Supaya tidak berat sebelah, kita juga harus ikut melestarikan keanekaragaman hayati di bidang flora. Salah satu cara yang dilakukan peneliti untuk meningkatkan keberlangsungan tumbuhan yang langka ialah dengan mengembangkan bioprospeksi tumbuhan. Metode ini intinya mencari kandungan alami dalam tumbuhan, entah gen, senyawa, atau zat lain, untuk tujuan komersial atau ilmiah. Aku pernah membaca opini dari Intani Quarta Lailaty dalam situs KEHATI kalau bioprospeksi tumbuhan dapat meningkatkan ketahanan hidup dalam lingkungan ekstrem dengan menyeleksi varietas yang unggul dalam lingkungan ekstrem.
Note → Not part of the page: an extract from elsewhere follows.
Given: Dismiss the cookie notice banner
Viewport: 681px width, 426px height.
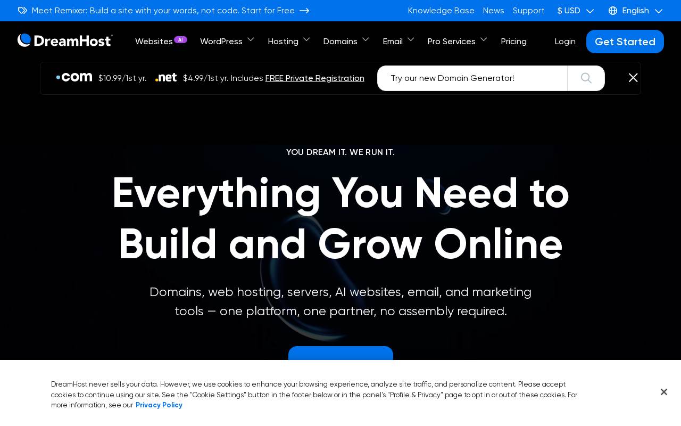Looking at the screenshot, I should pyautogui.click(x=664, y=392).
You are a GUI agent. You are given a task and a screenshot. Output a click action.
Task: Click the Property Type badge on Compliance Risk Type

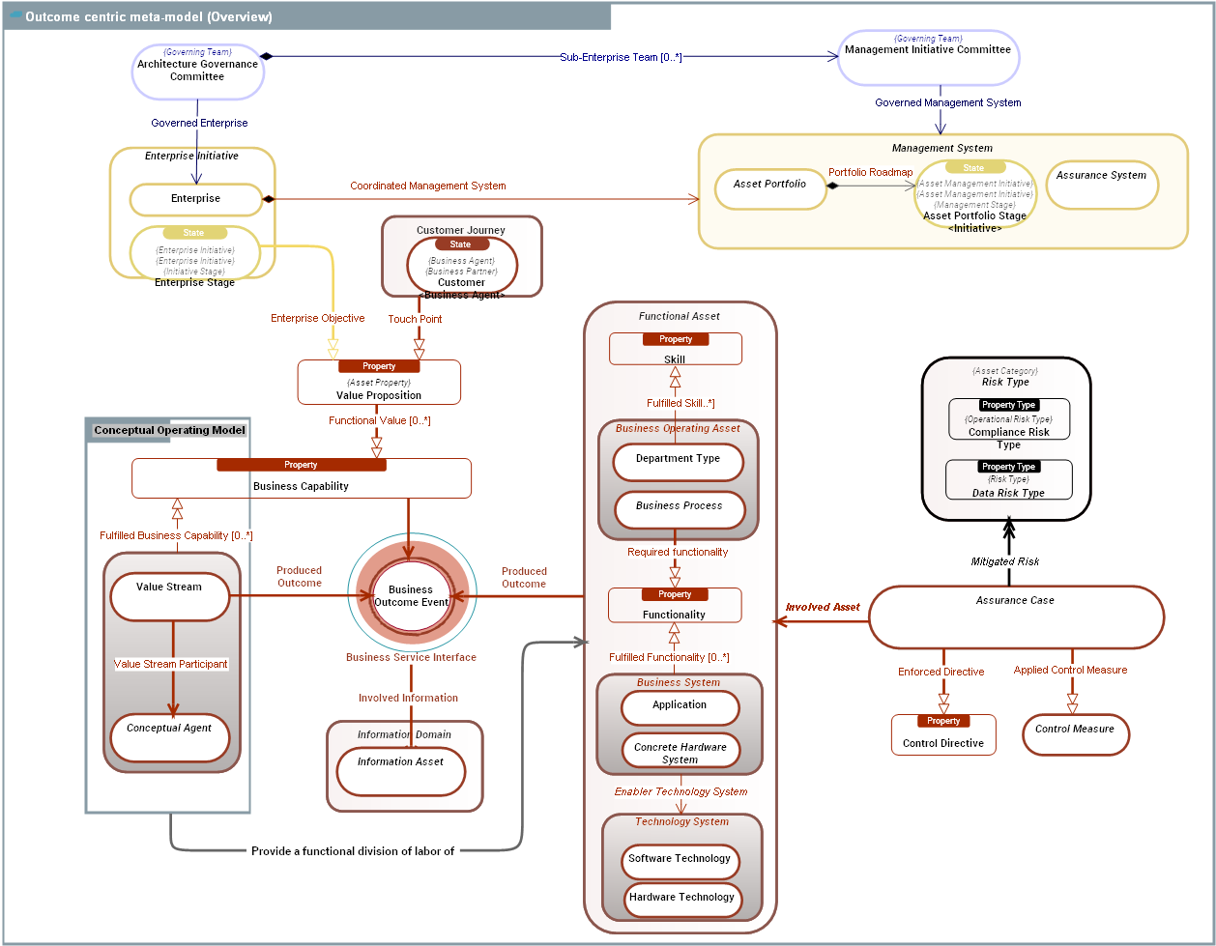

Castanopsis jadi salah satu tanaman yang menjadi objek bioprospeksi tumbuhan. Tanaman ini dikenal memiliki banyak kandungan zat kimia yang baik di hampir setiap bagian tumbuhannya, namun sayang status Castanopsis argentea dan C. tungurrut sudah masuk terancam punah menurut IUCN Red List. Makanya para peneliti berusaha melestarikan Castanopsis lain dengan teknologi bioprospeksi tanaman.
Tidak hanya melalui bioprospeksi tumbuhan, rekayasa genetika juga dapat membantu melangsungkan keanekaragaman hayati. Keanekaragaman hayati bukan hanya soal jumlah spesies yang kita punya, tapi juga variasi genetik dalam tiap spesies. Variasi genetik ini menjadi kekuatan makhluk hidup untuk beradaptasi terhadap perubahan lingkungan. Bayangkan, gen-gen ini layaknya potongan puzzle yang menyusun ketahanan suatu spesies terhadap ancaman seperti suhu ekstrem, penyakit, atau kelangkaan air. Mkahluk hidup yang telah mengalami rekayasa genetik dikenal dengan sebutan GMO. Berdasarkan apa yang aku pelajari saat kuliah dulu, GMO atau genetically modified organisms (diterjemahkan sebagai organisme termodifikasi secara genetika) adalah organisme yang telah direkayasa materi genetiknya. Bagi kalian yang menyukai atau pernah menonton film science fiction, pasti sudah sering melihat adegan seseorang atau makhluk hidup yang disisipkan gen tertentu dan akhirnya bisa bermutasi. Meskipun yang ada di film atau karya fiksi terkesan lebay, tapi pada dasarnya prinsipnya sama: menambahkan, mengubah, atau mengurangi materi genetik sehingga terjadi mutasi yang menghasilkan sifat tertentu yang diinginkan.